Data entries:

- - -

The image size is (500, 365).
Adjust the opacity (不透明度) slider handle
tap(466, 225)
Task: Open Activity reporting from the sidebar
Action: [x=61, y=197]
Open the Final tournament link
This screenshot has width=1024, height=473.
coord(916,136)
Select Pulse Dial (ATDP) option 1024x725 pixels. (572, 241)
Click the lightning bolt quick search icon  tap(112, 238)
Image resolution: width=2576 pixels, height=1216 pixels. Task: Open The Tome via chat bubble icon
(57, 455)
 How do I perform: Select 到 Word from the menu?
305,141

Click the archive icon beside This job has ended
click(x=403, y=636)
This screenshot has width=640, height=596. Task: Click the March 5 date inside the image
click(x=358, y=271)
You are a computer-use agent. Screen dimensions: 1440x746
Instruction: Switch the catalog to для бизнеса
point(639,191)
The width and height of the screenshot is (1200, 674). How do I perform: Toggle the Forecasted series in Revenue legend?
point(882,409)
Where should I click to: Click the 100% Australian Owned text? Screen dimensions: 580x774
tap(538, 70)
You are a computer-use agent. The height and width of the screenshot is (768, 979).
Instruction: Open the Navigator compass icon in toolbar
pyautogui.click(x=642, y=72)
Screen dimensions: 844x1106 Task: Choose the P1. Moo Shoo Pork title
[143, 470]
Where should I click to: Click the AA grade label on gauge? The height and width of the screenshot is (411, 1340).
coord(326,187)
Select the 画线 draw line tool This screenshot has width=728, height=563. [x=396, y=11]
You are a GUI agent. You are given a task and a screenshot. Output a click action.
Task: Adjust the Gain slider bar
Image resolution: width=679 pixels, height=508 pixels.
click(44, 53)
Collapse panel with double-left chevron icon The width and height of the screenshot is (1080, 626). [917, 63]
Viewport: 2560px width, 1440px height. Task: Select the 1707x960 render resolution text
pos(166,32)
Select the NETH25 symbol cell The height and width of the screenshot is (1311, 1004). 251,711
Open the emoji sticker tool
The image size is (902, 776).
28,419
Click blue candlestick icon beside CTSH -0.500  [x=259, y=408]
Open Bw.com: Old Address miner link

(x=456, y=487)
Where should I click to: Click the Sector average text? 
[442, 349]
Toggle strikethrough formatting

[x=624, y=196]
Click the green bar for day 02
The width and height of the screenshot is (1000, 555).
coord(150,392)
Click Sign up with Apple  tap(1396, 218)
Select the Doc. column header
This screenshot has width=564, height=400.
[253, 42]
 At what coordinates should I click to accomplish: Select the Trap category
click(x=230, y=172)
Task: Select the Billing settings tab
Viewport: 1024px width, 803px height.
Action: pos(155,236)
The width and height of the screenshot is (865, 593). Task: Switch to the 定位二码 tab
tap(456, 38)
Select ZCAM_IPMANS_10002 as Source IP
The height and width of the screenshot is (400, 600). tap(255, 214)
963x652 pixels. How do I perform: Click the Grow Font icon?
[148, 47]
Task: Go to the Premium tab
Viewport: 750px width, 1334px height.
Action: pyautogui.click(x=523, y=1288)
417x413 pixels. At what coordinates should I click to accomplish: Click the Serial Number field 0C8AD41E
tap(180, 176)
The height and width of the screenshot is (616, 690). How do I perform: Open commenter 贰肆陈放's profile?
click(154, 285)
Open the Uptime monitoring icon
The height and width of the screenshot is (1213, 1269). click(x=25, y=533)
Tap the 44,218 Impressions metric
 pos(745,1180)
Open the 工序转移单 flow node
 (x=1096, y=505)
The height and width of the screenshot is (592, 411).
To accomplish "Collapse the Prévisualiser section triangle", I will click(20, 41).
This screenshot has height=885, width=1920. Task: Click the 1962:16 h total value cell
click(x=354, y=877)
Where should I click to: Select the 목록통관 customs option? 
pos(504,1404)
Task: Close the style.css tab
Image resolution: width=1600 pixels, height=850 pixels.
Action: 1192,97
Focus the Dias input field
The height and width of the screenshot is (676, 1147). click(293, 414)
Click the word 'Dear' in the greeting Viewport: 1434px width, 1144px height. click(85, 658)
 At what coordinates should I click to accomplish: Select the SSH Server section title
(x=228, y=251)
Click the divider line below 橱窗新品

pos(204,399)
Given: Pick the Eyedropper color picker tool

- - -

- _Directions_
Exactly as they appear above, transcribe the records in full.

- _Expected answer_
The image size is (500, 365).
Adjust the opacity (不透明度) slider handle
tap(466, 225)
Task: Open Activity reporting from the sidebar
Action: [x=61, y=197]
Open the Final tournament link
This screenshot has width=1024, height=473.
coord(916,136)
Select Pulse Dial (ATDP) option 1024x725 pixels. (572, 241)
Click the lightning bolt quick search icon  tap(112, 238)
Image resolution: width=2576 pixels, height=1216 pixels. Task: Open The Tome via chat bubble icon
(57, 455)
 How do I perform: Select 到 Word from the menu?
305,141

Click the archive icon beside This job has ended
click(x=403, y=636)
This screenshot has width=640, height=596. Task: Click the March 5 date inside the image
click(x=358, y=271)
You are a computer-use agent. Screen dimensions: 1440x746
Instruction: Switch the catalog to для бизнеса
point(639,191)
The width and height of the screenshot is (1200, 674). How do I perform: Toggle the Forecasted series in Revenue legend?
point(882,409)
Where should I click to: Click the 100% Australian Owned text? Screen dimensions: 580x774
tap(538, 70)
You are a computer-use agent. The height and width of the screenshot is (768, 979).
Instruction: Open the Navigator compass icon in toolbar
pyautogui.click(x=642, y=72)
Screen dimensions: 844x1106 Task: Choose the P1. Moo Shoo Pork title
[143, 470]
Where should I click to: Click the AA grade label on gauge? The height and width of the screenshot is (411, 1340).
coord(326,187)
Select the 画线 draw line tool This screenshot has width=728, height=563. [x=396, y=11]
You are a GUI agent. You are given a task and a screenshot. Output a click action.
Task: Adjust the Gain slider bar
Image resolution: width=679 pixels, height=508 pixels.
click(44, 53)
Collapse panel with double-left chevron icon The width and height of the screenshot is (1080, 626). [917, 63]
Viewport: 2560px width, 1440px height. Task: Select the 1707x960 render resolution text
pos(166,32)
Select the NETH25 symbol cell The height and width of the screenshot is (1311, 1004). 251,711
Open the emoji sticker tool
The image size is (902, 776).
28,419
Click blue candlestick icon beside CTSH -0.500  [x=259, y=408]
Open Bw.com: Old Address miner link

(x=456, y=487)
Where should I click to: Click the Sector average text? 
[442, 349]
Toggle strikethrough formatting

[x=624, y=196]
Click the green bar for day 02
The width and height of the screenshot is (1000, 555).
coord(150,392)
Click Sign up with Apple  tap(1396, 218)
Select the Doc. column header
This screenshot has width=564, height=400.
[253, 42]
 At what coordinates should I click to accomplish: Select the Trap category
click(x=230, y=172)
Task: Select the Billing settings tab
Viewport: 1024px width, 803px height.
Action: pos(155,236)
The width and height of the screenshot is (865, 593). Task: Switch to the 定位二码 tab
tap(456, 38)
Select ZCAM_IPMANS_10002 as Source IP
The height and width of the screenshot is (400, 600). tap(255, 214)
963x652 pixels. How do I perform: Click the Grow Font icon?
[148, 47]
Task: Go to the Premium tab
Viewport: 750px width, 1334px height.
Action: pyautogui.click(x=523, y=1288)
417x413 pixels. At what coordinates should I click to accomplish: Click the Serial Number field 0C8AD41E
tap(180, 176)
The height and width of the screenshot is (616, 690). How do I perform: Open commenter 贰肆陈放's profile?
click(154, 285)
Open the Uptime monitoring icon
The height and width of the screenshot is (1213, 1269). click(x=25, y=533)
Tap the 44,218 Impressions metric
 pos(745,1180)
Open the 工序转移单 flow node
 (x=1096, y=505)
The height and width of the screenshot is (592, 411).
To accomplish "Collapse the Prévisualiser section triangle", I will click(20, 41).
This screenshot has height=885, width=1920. Task: Click the 1962:16 h total value cell
click(x=354, y=877)
Where should I click to: Select the 목록통관 customs option? 
pos(504,1404)
Task: Close the style.css tab
Image resolution: width=1600 pixels, height=850 pixels.
Action: 1192,97
Focus the Dias input field
The height and width of the screenshot is (676, 1147). click(293, 414)
Click the word 'Dear' in the greeting Viewport: 1434px width, 1144px height. click(85, 658)
 At what coordinates should I click to accomplish: Select the SSH Server section title
(x=228, y=251)
Click the divider line below 橱窗新品

pos(204,399)
Given: Pick the Eyedropper color picker tool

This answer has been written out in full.